次に答えよ
1. 次の(a)〜(c)が提示文の内容と合っているかを「はい」か「いいえ」で判定し、決め手となる提示文の語句をそのまま引用して添えよ。(a) 髙橋生花舗は1871年に開店した。(b) 訪問した時期、仙台市内の萩は花の盛りを迎えていた。(c) 髙橋由香さんの夫は髙橋生花舗の3代目である。
2. 提示文の「県花(ミヤギノハギ)でもある」から「会うなり気さくに語ってくださった。そう、髙橋由香さんのご商売は生花業である。」までを、「会うなり気さくに語ってくださった。そう、髙橋由香さんのご商売は生花業である。」も含めて、「猛暑」を「酷暑」に置き換えて書き直せ。

提示文
>>>

秋のお彼岸も明日で終わりという9月の下旬、宮城県にある髙橋由香さんの家を訪ねた。

仙台駅から徒歩10分ぐらいのお宅に向かう途中、萩(はぎ)の茂みに目が留まる。

県花(ミヤギノハギ)でもある萩は仙台市内のあちこちで見かけるのだが、花がまったく咲いていないのに驚いた。通年ならもう盛りのはず、やはり猛暑の影響だろうか。

「そうなんです、今年は暑すぎましたからねえ……花にも影響が大きくて、出荷が全然無いんですよ! 各地の花農家さんがコロナの時期に生産を抑えてきたことも重なって、仕入れがすごく大変で」

会うなり気さくに語ってくださった。そう、髙橋由香さんのご商売は生花業である。

『髙橋生花舗』は代々続くお店で、オープンは1871年(明治4年)というからびっくり。

「夫で5代目です。このあたりはお寺が多いので、お仏花の需要があったんですね。だからお彼岸の時期は特に忙しいんですけど、ようやく一段落で。あ、そろそろ夕飯の支度にかからないと」

<<<

抽出データ
>>>

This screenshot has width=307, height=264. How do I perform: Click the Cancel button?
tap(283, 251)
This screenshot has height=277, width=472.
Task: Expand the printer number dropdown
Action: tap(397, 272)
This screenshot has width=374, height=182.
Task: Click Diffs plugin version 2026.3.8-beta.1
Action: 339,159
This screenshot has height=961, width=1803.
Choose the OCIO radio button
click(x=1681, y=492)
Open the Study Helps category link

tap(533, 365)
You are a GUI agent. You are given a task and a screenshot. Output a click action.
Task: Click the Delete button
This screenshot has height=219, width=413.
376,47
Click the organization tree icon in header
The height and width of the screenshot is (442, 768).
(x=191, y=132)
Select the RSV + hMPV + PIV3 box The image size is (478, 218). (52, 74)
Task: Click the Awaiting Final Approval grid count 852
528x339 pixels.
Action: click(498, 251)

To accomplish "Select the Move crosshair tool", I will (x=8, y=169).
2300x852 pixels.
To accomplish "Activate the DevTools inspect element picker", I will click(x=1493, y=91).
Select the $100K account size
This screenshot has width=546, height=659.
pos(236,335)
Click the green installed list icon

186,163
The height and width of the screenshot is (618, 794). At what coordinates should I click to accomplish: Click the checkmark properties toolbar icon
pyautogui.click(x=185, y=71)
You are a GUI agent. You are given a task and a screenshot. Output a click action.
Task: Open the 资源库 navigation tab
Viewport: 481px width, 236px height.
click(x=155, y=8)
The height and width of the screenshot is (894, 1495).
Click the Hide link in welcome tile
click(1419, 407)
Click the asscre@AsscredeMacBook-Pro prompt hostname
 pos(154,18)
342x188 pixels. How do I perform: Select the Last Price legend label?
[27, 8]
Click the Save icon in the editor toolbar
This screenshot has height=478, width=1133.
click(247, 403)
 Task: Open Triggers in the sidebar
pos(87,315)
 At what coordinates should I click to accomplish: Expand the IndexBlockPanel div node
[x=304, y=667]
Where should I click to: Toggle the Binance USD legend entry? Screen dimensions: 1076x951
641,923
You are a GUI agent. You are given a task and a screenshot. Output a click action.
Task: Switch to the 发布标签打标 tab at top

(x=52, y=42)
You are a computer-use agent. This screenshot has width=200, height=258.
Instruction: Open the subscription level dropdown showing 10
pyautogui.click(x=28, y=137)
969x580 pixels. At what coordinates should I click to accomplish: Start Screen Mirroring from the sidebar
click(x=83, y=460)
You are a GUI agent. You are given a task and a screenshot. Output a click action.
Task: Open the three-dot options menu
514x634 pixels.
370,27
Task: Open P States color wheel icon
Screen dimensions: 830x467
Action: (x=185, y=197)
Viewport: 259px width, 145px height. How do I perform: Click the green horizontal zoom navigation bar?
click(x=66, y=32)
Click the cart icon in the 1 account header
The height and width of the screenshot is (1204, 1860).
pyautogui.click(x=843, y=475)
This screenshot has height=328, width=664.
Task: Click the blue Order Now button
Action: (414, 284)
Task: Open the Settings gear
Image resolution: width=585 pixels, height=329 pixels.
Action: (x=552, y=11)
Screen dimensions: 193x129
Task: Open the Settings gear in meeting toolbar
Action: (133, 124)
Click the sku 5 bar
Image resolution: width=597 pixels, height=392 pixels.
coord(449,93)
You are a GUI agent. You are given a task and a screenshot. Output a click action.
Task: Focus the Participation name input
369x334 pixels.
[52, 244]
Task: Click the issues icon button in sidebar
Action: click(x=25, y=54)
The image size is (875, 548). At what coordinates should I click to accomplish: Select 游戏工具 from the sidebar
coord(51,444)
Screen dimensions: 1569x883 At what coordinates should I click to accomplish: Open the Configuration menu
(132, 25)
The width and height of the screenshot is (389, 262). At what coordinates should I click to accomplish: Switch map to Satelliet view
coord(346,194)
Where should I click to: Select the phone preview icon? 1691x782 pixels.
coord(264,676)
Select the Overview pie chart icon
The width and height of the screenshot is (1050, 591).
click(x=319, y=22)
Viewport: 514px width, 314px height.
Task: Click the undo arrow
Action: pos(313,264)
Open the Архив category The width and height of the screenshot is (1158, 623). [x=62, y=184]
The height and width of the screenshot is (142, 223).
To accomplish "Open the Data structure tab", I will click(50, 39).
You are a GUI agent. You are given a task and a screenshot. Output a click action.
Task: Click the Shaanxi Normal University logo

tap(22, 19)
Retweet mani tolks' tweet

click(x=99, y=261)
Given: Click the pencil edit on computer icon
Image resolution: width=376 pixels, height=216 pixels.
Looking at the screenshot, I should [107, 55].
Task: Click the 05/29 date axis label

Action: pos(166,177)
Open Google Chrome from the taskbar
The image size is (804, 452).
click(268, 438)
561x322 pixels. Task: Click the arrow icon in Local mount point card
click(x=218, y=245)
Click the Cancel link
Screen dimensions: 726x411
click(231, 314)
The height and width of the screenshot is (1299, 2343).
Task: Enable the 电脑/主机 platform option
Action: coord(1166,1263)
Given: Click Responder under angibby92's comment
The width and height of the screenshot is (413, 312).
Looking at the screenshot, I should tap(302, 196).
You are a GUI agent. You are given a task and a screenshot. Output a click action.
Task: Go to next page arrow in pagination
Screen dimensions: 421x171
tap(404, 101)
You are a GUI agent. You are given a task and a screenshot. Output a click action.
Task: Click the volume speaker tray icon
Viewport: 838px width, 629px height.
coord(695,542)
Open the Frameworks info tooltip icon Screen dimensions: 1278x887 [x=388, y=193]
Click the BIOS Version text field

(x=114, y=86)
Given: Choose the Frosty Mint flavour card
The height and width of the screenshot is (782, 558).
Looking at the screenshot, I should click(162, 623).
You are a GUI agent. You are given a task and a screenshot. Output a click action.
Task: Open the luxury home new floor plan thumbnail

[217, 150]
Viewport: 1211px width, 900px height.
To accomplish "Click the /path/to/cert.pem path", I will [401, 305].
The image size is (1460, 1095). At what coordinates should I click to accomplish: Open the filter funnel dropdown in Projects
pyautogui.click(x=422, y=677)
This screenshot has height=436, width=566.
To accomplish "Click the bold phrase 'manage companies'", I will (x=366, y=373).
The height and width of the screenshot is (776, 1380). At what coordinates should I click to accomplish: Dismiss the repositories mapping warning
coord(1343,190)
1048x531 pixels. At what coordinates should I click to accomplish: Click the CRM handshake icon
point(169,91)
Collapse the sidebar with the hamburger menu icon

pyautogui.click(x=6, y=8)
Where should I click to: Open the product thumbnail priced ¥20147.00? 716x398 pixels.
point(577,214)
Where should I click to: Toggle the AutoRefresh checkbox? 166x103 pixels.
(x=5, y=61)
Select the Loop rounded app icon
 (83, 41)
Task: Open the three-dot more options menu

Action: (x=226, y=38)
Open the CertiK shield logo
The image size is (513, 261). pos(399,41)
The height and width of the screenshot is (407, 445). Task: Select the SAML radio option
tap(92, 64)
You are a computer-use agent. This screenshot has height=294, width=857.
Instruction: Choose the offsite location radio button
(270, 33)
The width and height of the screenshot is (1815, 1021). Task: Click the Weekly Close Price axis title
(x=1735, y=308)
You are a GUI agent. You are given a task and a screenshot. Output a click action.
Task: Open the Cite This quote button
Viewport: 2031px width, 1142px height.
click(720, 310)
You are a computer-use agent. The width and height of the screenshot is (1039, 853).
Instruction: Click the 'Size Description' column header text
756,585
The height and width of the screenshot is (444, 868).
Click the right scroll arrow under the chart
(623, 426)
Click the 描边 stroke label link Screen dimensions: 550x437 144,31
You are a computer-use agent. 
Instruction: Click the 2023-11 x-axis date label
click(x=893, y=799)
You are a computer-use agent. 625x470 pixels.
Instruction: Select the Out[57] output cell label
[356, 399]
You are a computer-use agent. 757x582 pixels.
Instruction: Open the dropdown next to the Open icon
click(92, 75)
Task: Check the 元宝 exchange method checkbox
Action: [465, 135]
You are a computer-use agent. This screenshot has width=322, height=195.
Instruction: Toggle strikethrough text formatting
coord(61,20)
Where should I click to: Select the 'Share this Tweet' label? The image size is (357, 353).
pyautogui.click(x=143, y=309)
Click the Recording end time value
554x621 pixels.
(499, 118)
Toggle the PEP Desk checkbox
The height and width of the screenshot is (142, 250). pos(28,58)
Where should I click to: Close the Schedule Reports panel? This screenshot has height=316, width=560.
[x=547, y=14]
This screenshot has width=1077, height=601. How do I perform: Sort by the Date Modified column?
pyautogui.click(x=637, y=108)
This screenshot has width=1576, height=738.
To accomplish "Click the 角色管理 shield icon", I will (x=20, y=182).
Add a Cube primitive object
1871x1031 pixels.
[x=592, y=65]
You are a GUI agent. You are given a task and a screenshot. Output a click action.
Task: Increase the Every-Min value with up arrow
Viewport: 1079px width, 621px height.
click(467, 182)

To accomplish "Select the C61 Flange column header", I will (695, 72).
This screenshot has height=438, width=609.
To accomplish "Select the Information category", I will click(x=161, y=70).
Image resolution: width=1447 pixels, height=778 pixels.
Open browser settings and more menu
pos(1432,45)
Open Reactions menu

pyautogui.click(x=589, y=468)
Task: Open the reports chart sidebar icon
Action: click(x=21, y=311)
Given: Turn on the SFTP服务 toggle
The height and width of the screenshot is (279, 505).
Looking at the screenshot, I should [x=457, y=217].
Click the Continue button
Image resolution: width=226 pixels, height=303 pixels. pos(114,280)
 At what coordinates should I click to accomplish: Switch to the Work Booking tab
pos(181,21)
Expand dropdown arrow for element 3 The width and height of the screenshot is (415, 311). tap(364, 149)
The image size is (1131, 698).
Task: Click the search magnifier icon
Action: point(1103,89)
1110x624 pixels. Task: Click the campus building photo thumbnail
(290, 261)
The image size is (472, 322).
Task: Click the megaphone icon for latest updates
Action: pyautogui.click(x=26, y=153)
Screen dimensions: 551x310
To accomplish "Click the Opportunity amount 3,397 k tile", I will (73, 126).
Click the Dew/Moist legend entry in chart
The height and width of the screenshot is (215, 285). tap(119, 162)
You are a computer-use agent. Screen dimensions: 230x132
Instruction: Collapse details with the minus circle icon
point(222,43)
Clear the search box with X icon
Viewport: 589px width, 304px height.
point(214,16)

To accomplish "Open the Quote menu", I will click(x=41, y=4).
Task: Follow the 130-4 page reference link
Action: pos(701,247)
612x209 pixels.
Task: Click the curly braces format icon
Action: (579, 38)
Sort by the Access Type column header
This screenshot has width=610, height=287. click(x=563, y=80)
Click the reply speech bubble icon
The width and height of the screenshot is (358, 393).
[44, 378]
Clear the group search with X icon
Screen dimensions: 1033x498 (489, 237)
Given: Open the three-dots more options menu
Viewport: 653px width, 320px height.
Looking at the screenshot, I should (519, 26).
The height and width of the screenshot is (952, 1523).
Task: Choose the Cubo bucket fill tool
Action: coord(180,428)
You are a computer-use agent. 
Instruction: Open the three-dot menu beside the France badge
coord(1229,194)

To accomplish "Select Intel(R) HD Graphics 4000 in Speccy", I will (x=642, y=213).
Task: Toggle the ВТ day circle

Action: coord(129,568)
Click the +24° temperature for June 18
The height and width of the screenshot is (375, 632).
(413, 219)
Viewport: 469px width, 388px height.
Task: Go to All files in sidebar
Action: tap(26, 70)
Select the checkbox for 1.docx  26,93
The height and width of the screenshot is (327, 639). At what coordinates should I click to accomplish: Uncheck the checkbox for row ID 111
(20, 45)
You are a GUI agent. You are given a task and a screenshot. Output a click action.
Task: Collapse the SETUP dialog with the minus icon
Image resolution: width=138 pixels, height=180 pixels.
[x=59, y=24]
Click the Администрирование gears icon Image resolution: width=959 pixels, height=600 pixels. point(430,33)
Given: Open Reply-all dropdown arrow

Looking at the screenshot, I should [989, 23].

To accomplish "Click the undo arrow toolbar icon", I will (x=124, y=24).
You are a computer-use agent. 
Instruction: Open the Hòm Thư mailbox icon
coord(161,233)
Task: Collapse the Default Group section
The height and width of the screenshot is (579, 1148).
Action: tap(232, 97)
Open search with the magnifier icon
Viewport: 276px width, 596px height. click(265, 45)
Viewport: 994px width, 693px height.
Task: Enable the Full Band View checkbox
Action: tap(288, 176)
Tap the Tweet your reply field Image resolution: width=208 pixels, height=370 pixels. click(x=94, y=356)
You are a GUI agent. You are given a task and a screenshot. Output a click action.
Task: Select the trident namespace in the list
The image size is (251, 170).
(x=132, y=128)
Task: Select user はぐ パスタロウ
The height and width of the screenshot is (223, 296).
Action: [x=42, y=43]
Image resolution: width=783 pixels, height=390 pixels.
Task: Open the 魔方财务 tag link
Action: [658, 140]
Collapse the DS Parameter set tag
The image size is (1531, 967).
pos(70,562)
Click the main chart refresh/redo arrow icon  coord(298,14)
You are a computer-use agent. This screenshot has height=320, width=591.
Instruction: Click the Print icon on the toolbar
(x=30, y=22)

<<<

各課題の解答
1.
(a) はい：「オープンは1871年(明治4年)」
(b) いいえ：「花がまったく咲いていないのに驚いた」
(c) いいえ：「夫で5代目です」

2.
県花(ミヤギノハギ)でもある萩は仙台市内のあちこちで見かけるのだが、花がまったく咲いていないのに驚いた。通年ならもう盛りのはず、やはり酷暑の影響だろうか。

「そうなんです、今年は暑すぎましたからねえ……花にも影響が大きくて、出荷が全然無いんですよ! 各地の花農家さんがコロナの時期に生産を抑えてきたことも重なって、仕入れがすごく大変で」

会うなり気さくに語ってくださった。そう、髙橋由香さんのご商売は生花業である。